Revealed: The AI ‘genius' who turned down a $1bn job offer from Mark Zuckerberg

An artificial intelligence 'genius' has reportedly turned down a $1 billion job offer to work at Mark Zuckerberg's Meta.

Australian Andrew Tulloch is one of those who have been targeted as part of this drive, with a package that could have been worth $1.5 billion over six years with top bonuses and extraordinary stock performance, according to people familiar with the matter.

Meta has denied that it offered him this much, telling the Wall Street Journal that the package description was "inaccurate and ridiculous."

Tulloch is a lead researcher and co-founder at AI startup Thinking Machines, which claims to be building a future where everyone has access to the tools to make AI work for them.

Its mission statement says: "We see enormous potential for AI to help in every field of work. While current systems excel at programming and mathematics, we're building AI that can adapt to the full spectrum of human expertise and enable a broader spectrum of applications.

"We're building Thinking Machines Lab to make AI systems more widely understood, customizable and generally capable."

It's a relatively new company set up by Open-AI's former chief of technology Mira Murati. Meta reportedly offered to buy the startup and when Murati said no, they started to reach out to Thinking Labs staffers.

Some members of the team were offered between £200m and £500m over a four-year period, while one researcher was reportedly offered a package worth as much as $1bn to join the tech giant.

According to a report by Wired, most offers included an award worth between $50m and $100m in the first year alone.

Thinking Machine is currently valued at US$12 billion (A$18.5 billion).

Tulloch spent 11 years working at Facebook's AI Research Group where he became a distinguished engineer before moving to OpenAI in 2023.

Former Facebook executive Mike Vernal said: "He was definitely known as an extreme genius."

He graduated from the University of Sydney with one of the highest grades among science students and was awarded the university medal in mathematics.

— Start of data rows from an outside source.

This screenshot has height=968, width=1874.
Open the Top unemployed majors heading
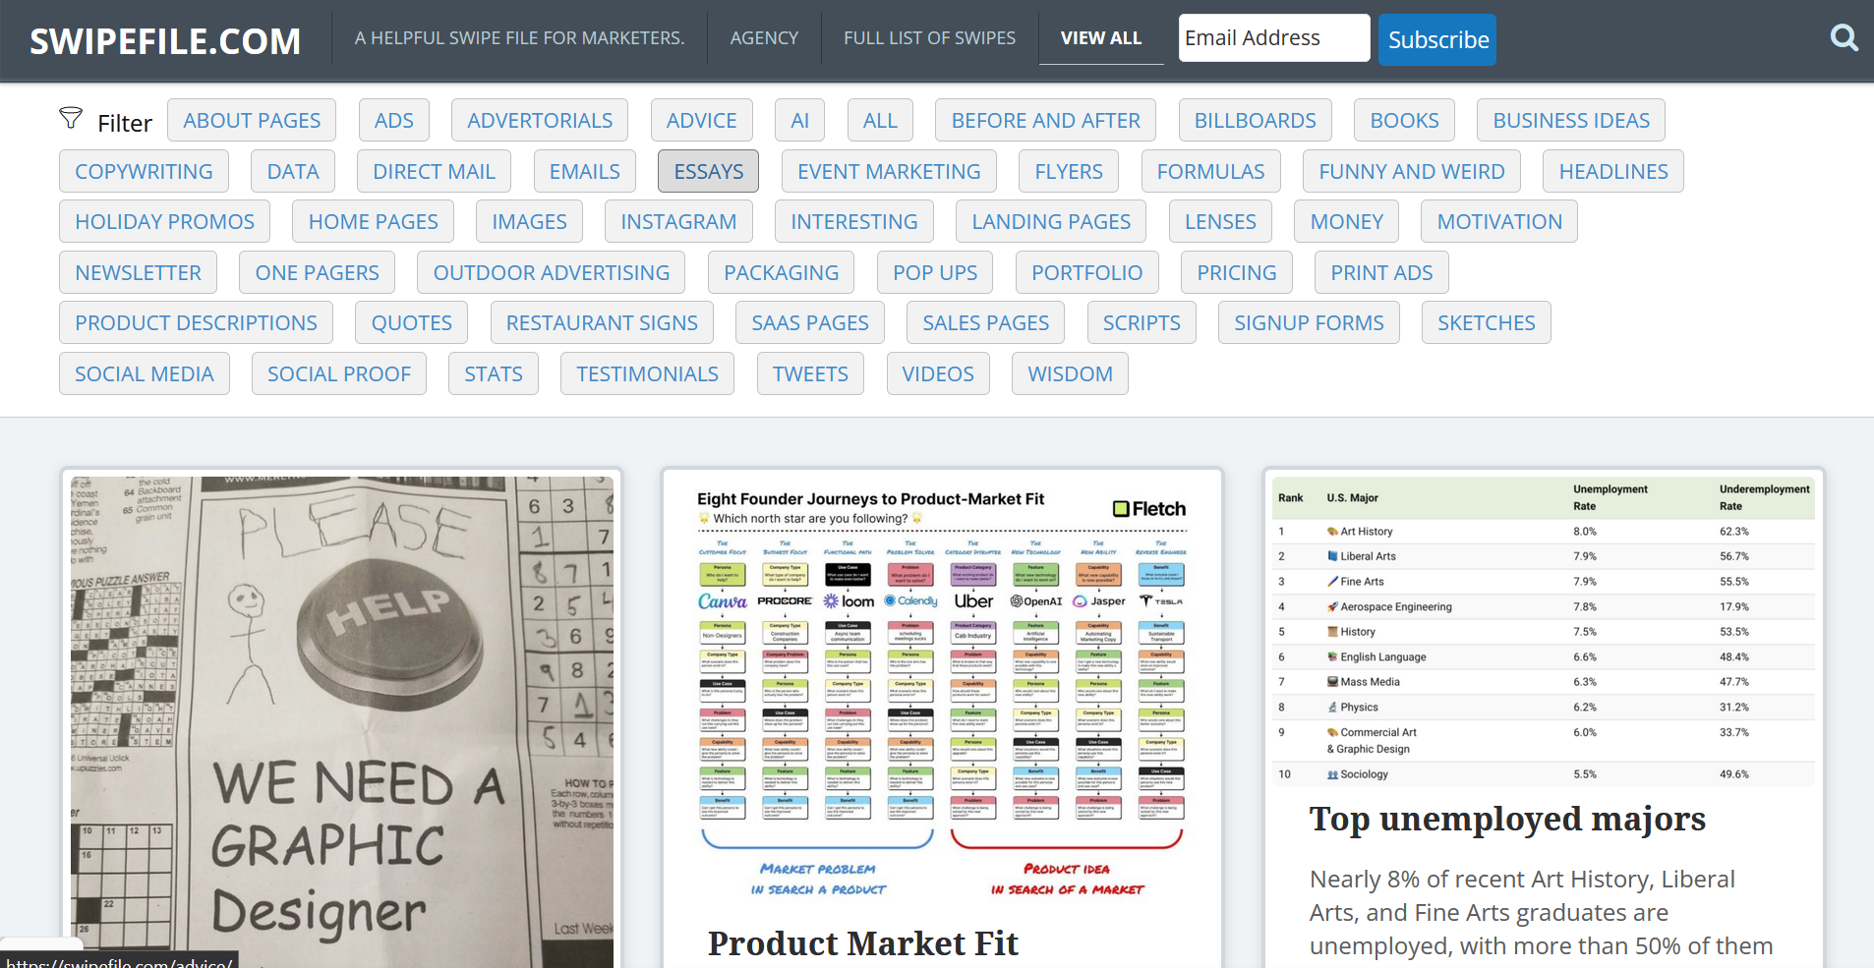[1506, 819]
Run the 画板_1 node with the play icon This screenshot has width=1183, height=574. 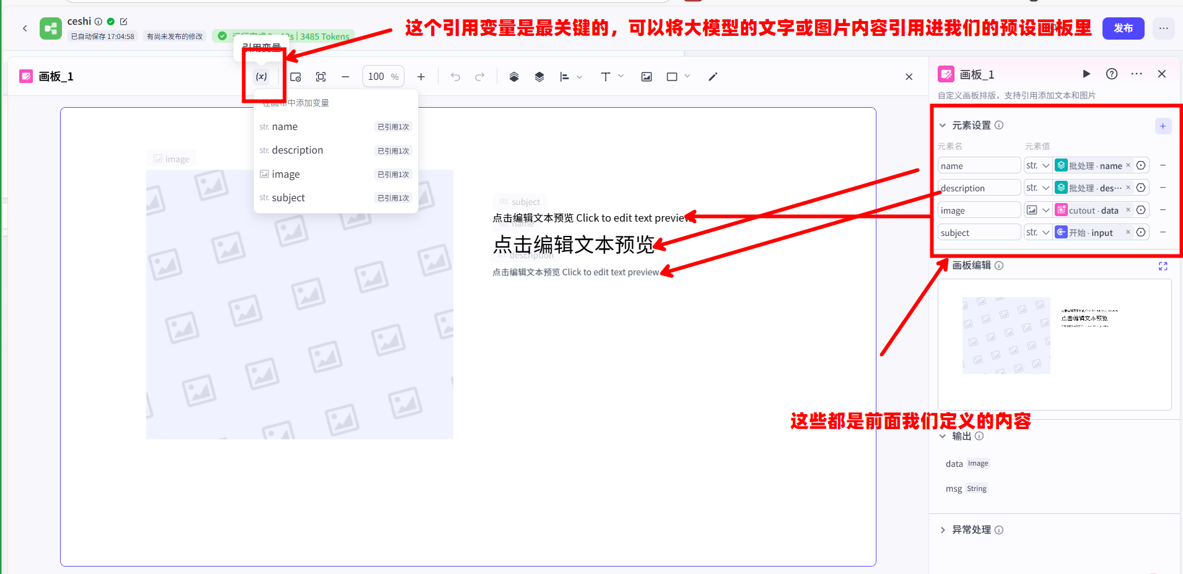click(x=1086, y=74)
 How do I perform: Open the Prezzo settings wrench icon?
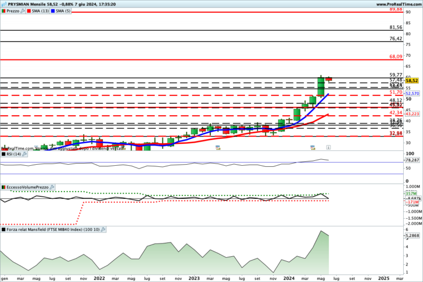click(23, 10)
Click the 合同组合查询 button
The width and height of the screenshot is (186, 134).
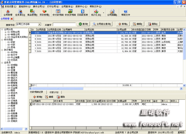pos(102,24)
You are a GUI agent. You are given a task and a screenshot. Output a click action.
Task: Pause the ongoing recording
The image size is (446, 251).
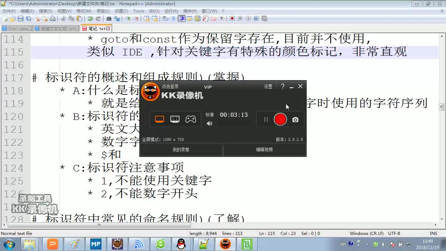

He then went on to study for a master's in mathematical statistics at the University of Cambridge.

Thinking Machines is not the only AI business that Meta is trying to poach employees from.

OpenAI’s chief executive recently revealed that some of his employees had been offered deals worth as much as $100m by Meta.

Several other top researchers have also received generous offers directly from Mr Zuckerberg via personalised WhatsApp messages.

Around 50 leading researchers and experts have already been recruited to his new "superintelligence" lab, after he reportedly grew frustrated with the lack of progress by Meta’s existing engineering teams.